STUDY TEXT:
● ● ●

1998 record year for layoffs
In December alone, 103,166 pink slips handed out, Challenger report finds
NEW YORK (CNNfn) - In 1998, a lot of employment records were broken, all of them at the expense of workers, a key employment survey revealed Thursday.
Capping an already grim year, U.S. companies in December laid off a stunning 103,166 employees -- double the number they let go in November and the highest monthly figure for the year, according to employment consulting firm Challenger, Gray & Christmas.
On average, that means 586 workers were let go every hour of an eight-hour day for 22 business days.
The December figure - the highest total since 1994, when 108,946 people lost their jobs -- also brought the 1998 fourth-quarter total to 246,339, the highest since tracking began in 1989.
"The December figure is shocking, given the continuing strength of the economy. Job cuts are clearly the result of the ongoing Asian economic crisis, the severe downturn in oil prices affecting producers as well as myriad oil services companies, and a weakening manufacturing sector as evidenced by purchasing managers reports," said CGC's Chief Executive Officer John A. Challenger.
By industry, 30,040 workers in aerospace/defense companies lost their jobs, while 17,219 in commodities cleaned out their desks. And those in the financial and automotive industries followed, with 11,234 layoffs and 10,573, respectively.
On a regional basis, those in the West/Southwest took the brunt of the bad news, with 53,293 layoffs registered in December. The state of Washington led the way, with the dismissal of 28,040 workers.
A record year of pink slips
For 1998, U.S. companies cut 677,795 jobs in all, which far surpasses the previous decade-high of 615,186 in 1993.
The yearly total surpassed the 1997 figure of 434,350 by 56 percent and the previous decade-high 1993 figure of 615,186 by 10 percent.

● ● ●

SUPPLIED DATA:
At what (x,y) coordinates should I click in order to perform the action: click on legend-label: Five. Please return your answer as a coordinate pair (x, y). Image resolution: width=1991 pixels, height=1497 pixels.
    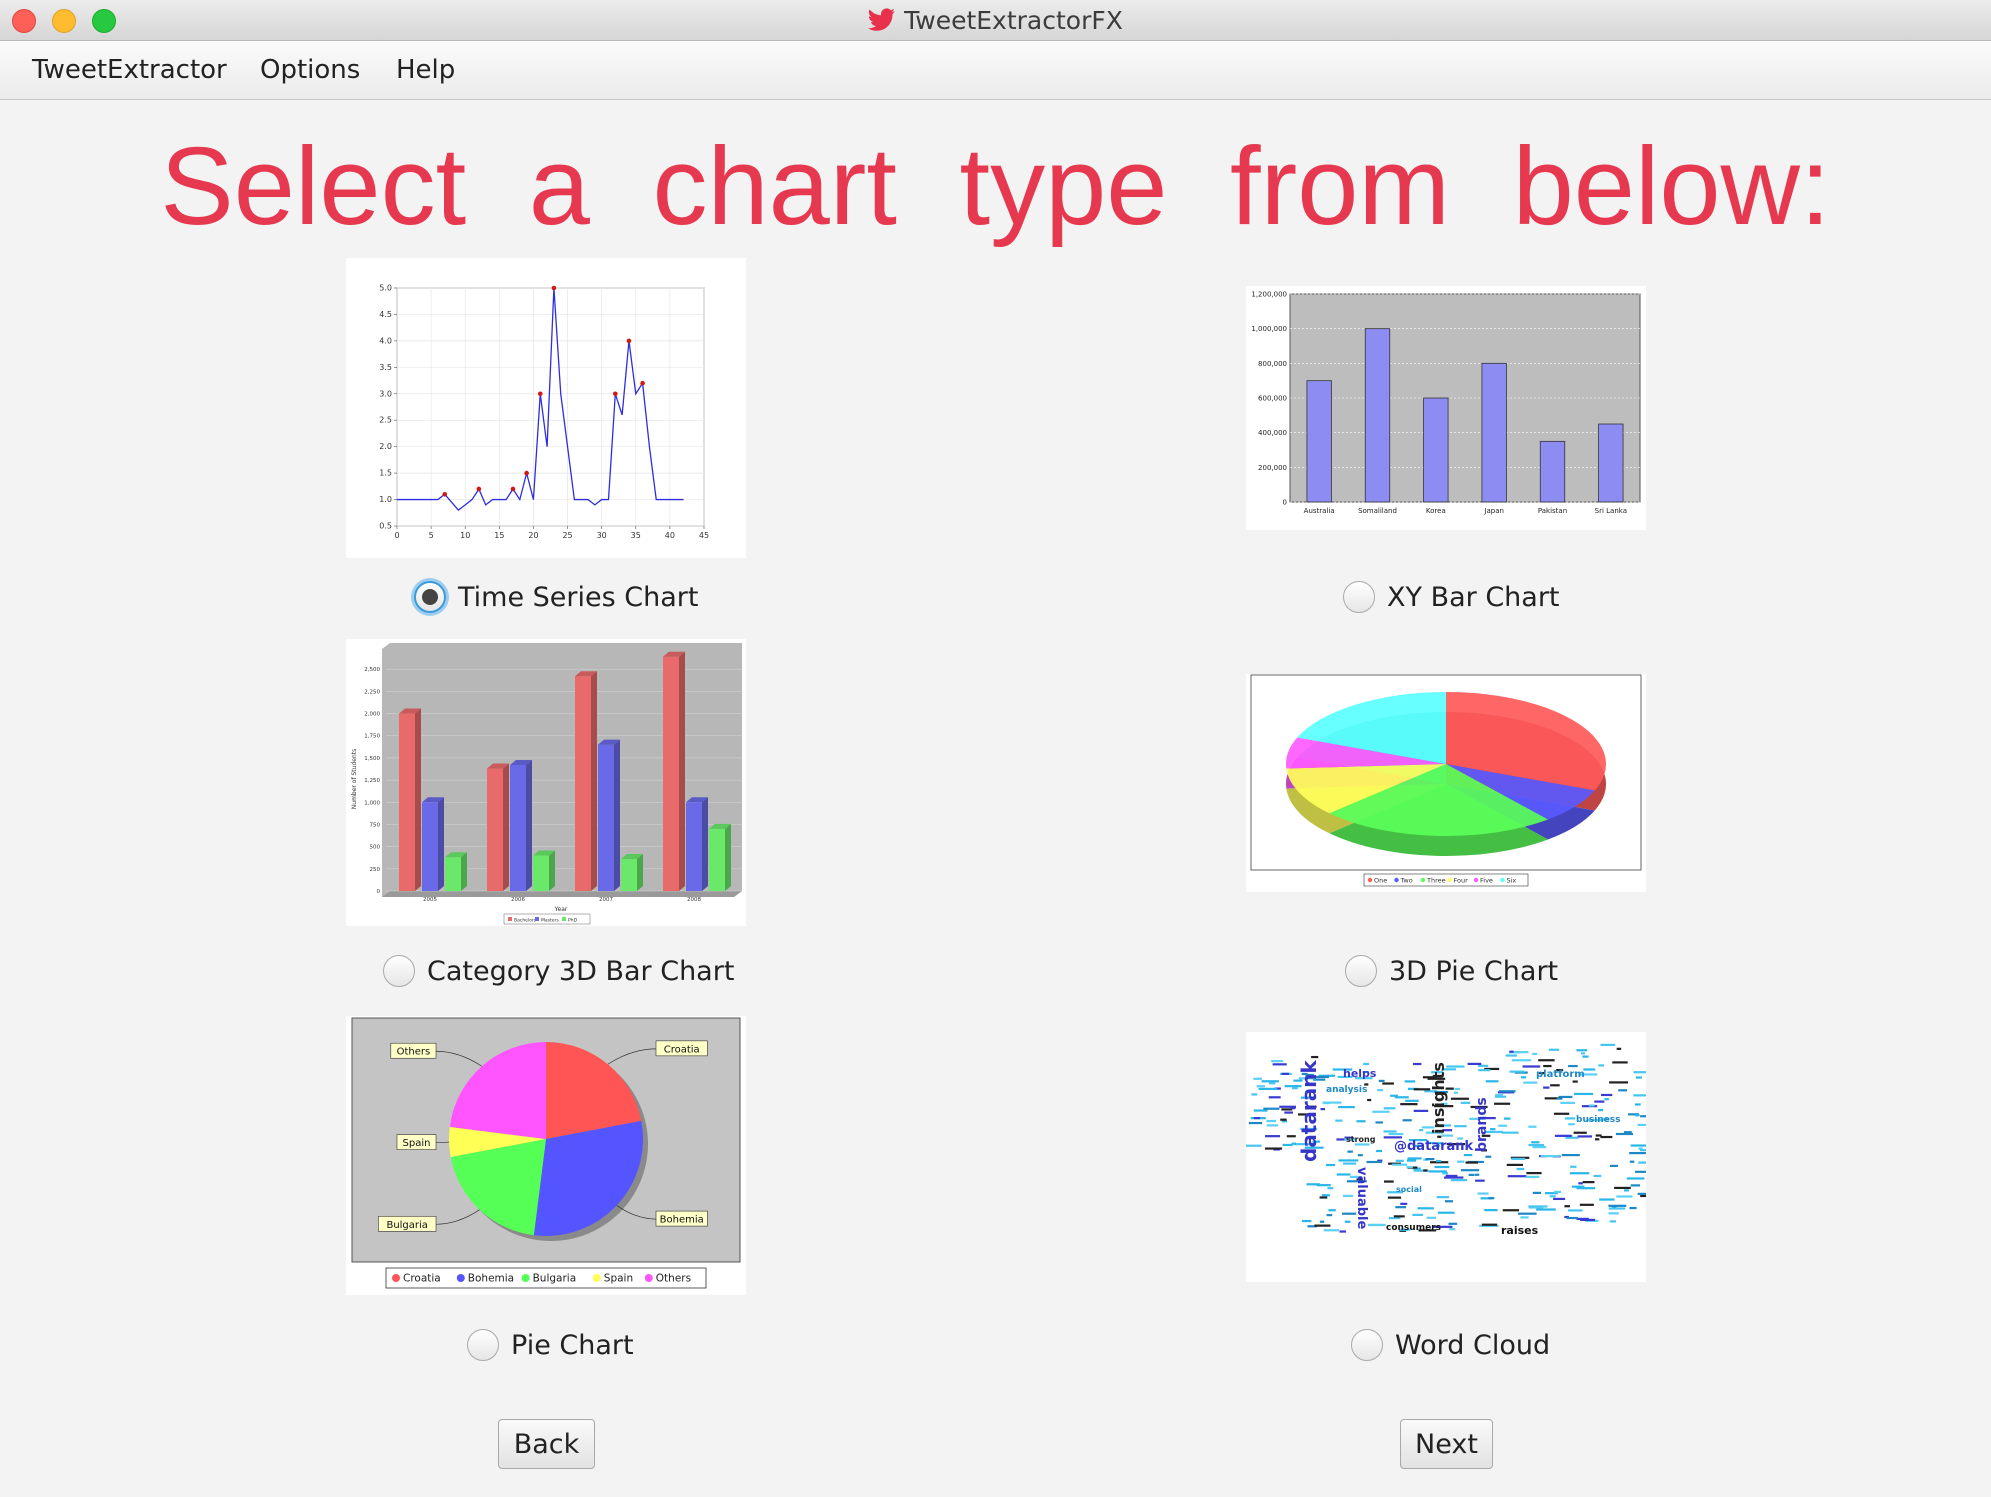
    Looking at the image, I should click on (1486, 881).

● ● ●

PROBLEM: Transcribe part of the 1998 layoffs article, beginning with the words "The December figure - the" and ending after the words "and 10,573, respectively.".

WRITTEN ANSWER:
The December figure - the highest total since 1994, when 108,946 people lost their jobs -- also brought the 1998 fourth-quarter total to 246,339, the highest since tracking began in 1989.
"The December figure is shocking, given the continuing strength of the economy. Job cuts are clearly the result of the ongoing Asian economic crisis, the severe downturn in oil prices affecting producers as well as myriad oil services companies, and a weakening manufacturing sector as evidenced by purchasing managers reports," said CGC's Chief Executive Officer John A. Challenger.
By industry, 30,040 workers in aerospace/defense companies lost their jobs, while 17,219 in commodities cleaned out their desks. And those in the financial and automotive industries followed, with 11,234 layoffs and 10,573, respectively.